One of the most important Maxims of Hi-Tech is to never confuse customers with names. This is something Intel regularly does with its open code naming of technologies, obtuse names like Montevina. It is intentional to keep the competition guessing and allow them to time-launch strategies more closely to when customers will be launching new PCs with them. When doing this, the important thing is to be sure to use conservative tactics when branding.
By consistently juxtaposing an obtuse and confusing brand strategy with conservative rebranding tactics, Intel has managed to gain an important mindshare advantage: If you hear a name that’s confusing, you immediately know that it’s a technology that has yet to make it out of the oven and into an end product. If you hear a new name that is not confusing, you know that it is the latest thing you can buy. Hence they keep the Intel Inside® trademark alive in the minds of consumers without ever having to mention it.
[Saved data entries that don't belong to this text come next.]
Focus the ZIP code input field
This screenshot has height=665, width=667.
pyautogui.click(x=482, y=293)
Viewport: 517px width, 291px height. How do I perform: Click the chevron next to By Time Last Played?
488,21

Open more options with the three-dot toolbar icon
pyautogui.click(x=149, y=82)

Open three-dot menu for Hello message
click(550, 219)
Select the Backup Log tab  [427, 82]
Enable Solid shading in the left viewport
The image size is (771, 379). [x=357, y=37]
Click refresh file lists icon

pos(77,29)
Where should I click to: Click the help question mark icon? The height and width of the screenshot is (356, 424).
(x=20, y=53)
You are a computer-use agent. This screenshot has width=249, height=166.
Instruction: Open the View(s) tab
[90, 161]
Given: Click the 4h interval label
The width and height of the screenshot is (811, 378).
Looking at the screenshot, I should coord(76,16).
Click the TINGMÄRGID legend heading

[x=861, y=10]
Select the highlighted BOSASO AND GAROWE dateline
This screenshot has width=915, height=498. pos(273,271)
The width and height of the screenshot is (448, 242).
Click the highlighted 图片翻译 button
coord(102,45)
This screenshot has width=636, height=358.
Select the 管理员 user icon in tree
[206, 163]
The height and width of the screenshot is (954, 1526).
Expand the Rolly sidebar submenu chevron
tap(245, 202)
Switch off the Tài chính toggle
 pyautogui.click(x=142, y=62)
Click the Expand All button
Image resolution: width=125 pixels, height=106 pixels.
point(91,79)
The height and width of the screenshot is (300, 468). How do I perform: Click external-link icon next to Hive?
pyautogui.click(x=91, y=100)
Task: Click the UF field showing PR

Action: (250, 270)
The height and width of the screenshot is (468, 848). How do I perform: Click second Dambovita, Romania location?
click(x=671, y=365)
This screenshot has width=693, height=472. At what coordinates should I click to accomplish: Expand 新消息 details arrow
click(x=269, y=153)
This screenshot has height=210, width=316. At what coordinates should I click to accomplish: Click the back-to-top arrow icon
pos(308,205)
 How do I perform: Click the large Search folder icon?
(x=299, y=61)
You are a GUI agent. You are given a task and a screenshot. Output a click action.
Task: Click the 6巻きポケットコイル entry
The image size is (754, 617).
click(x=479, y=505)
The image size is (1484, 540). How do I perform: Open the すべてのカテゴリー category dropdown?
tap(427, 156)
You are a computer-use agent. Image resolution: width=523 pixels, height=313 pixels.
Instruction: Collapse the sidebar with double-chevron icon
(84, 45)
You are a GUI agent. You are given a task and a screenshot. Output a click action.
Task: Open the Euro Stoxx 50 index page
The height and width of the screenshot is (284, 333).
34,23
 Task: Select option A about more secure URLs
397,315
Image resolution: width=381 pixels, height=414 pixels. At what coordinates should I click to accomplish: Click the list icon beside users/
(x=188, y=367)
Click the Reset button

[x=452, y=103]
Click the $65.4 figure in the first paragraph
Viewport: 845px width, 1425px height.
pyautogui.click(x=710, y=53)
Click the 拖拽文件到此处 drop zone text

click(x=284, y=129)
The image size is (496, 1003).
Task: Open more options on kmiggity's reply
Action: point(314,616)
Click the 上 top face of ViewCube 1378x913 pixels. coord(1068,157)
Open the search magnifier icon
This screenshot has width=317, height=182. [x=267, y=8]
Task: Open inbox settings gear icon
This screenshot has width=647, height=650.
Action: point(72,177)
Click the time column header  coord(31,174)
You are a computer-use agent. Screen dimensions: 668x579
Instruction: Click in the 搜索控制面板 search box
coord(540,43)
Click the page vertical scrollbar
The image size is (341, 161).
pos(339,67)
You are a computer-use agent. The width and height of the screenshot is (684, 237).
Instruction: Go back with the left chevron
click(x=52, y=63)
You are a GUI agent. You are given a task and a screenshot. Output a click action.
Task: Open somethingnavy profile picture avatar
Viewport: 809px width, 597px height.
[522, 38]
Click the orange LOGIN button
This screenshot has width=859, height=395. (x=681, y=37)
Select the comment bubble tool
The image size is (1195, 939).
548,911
This is a very strong strategy.
So, what is conservative? A great example is the Xeon® brand, which has been around for ages. If you know anything about servers, you know Xeon is Intel’s gold standard of applications for this application. Then they differentiate them with a number, like the Xeon 5400 series, which is the new Quad-Core server chips. Mixing a name with a number is a very conservative approach. Names are easiest to remember, so it keeps the brand alive. Numbers are the most conservative and least expensive in terms of political correctness, but they can be very confusing. But everybody knows that bigger numbers are better, which is what Intel sticks to. Thus, their choice of Centrino 2.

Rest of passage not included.